Submitted to: Avian Diseases
Publication Type: Peer reviewed journal
Publication Acceptance Date: 11/10/1998
Publication Date: N/A
Citation: Interpretive Summary: Infectious bursal disease virus (IBDV) causes an economically important disease of commercial poultry that results in suppression of the chicken immune system. The virus continues to circulate among commercial poultry flocks. Consequently, three IBDV isolates recently obtained in the southeastern U.S. were analyzed for genetic differences. One of the IBDV isolates was very similar to viruses previously identified in Delaware. A second virus was very similar to IBDV isolates considered as emerging recently in the U.S., while the third isolate was most similar to IBDV reference strains. One protein component of the outer virus structure contains specific regions that may be very different from one isolate to the next. These hypervariable regions were very different in each of the recently obtained IBDV isolates. Consequently, IBDV continues to evolve and new viruses continue to emerge in commercial poultry.

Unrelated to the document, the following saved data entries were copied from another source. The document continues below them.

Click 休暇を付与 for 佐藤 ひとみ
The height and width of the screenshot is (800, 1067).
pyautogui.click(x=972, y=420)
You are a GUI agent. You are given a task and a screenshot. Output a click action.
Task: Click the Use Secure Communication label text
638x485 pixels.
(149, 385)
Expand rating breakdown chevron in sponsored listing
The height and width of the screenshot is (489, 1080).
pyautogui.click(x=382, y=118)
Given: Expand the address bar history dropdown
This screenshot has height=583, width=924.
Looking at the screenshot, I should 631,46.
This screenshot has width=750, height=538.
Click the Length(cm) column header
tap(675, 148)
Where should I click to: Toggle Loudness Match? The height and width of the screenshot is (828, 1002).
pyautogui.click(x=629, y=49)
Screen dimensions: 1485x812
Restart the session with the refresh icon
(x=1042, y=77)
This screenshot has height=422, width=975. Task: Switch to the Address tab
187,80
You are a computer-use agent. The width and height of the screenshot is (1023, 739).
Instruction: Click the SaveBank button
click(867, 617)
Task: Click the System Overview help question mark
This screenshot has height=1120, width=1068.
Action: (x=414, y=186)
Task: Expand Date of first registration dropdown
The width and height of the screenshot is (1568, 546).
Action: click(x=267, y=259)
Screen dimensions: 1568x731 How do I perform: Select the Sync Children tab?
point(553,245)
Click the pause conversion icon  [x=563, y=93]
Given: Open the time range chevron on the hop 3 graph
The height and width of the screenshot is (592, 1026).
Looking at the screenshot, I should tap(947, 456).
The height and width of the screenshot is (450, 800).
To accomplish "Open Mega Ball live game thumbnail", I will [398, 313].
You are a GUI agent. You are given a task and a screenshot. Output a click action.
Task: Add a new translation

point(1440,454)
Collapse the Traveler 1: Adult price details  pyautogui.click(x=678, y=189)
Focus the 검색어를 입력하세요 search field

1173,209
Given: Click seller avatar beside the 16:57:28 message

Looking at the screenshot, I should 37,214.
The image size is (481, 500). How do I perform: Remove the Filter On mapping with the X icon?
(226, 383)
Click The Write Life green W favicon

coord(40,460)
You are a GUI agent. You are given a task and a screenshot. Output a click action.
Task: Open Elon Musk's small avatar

Technical Abstract: Three infectious bursal disease field viruses, isolated in the late eighties from the southeastern United States, were characterized both antigenically and genotypically. The viruses were isolated the same time as variants in the Delmarva peninsula. A panel of monoclonal antibodies (MAbs) was utilized in an antigen capture enzyme-linked immunosorbent assay y(ELISA) for antigenic characterization. The ELISA data indicated that U28 and the Delaware variants are antigenically related. The 3212 and the GLS variants were more closely related to each other antigenically than to other viruses analyzed. The MISS isolate reacted with MAbs that were specific for both classic and variant strains of IBDV. Reverse- transcription-polymerase chain reaction (RT-PCR) was used to amplify nucleotide sequences from the genome coding for the variable region of VP2 from infectious bursal disease virus (IBDV) field isolates, U28, 3212, and MISS. The amplified products were sequenced and analysis of the nucleotid and deduced amino acid sequences was completed. Phylogenetic analysis of the deduced amino acid sequences revealed that U28 was most similar (98.3%) to the IBDV Delaware variants and that 3212 was most similar (97.1%) to the GLS variant. The MISS isolate was most similar (97.4%) to the reference 52/70 strain.